[Stored records]
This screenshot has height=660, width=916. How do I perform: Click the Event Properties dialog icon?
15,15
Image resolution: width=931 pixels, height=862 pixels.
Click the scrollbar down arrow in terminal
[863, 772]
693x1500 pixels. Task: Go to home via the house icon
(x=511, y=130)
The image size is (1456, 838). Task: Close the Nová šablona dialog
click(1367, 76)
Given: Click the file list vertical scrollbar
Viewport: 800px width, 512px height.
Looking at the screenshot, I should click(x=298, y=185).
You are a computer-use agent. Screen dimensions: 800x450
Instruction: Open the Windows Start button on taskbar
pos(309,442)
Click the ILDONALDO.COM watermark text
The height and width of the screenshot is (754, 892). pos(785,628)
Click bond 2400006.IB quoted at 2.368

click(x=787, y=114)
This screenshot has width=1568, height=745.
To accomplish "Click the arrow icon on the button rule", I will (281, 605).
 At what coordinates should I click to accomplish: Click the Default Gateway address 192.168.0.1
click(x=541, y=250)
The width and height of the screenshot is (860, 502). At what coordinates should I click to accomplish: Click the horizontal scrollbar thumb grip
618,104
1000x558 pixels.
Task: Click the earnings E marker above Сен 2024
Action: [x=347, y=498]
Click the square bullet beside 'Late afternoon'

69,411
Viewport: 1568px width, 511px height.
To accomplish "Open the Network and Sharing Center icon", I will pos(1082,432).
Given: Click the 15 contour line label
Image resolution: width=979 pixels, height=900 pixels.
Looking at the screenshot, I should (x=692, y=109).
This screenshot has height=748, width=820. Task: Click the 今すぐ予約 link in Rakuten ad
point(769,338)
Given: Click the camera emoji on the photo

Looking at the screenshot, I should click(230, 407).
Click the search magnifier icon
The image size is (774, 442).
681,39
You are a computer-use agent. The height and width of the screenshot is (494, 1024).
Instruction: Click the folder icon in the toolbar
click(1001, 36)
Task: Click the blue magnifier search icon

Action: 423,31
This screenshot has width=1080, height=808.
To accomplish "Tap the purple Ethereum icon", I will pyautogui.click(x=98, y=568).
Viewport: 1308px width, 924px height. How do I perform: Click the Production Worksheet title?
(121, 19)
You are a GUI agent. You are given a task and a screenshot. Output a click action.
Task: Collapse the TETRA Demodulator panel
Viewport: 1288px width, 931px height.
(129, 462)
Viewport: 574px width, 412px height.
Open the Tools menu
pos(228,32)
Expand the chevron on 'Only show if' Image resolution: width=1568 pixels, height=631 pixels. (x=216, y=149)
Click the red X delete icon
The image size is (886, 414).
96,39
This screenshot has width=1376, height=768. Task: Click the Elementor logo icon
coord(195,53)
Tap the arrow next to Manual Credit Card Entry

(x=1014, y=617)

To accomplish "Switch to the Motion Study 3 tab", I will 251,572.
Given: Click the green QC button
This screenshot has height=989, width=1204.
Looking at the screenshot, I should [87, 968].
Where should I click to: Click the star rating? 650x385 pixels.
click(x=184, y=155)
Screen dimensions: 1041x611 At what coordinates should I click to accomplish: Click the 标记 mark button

Task prompt
Report the lines above that have the word "dimensions" in them.

Completed task
You are a computer-use agent. Screen dimensions: 800x450
Screen dimensions: 1041x611 At what coordinates should I click to accomplish: Click the 标记 mark button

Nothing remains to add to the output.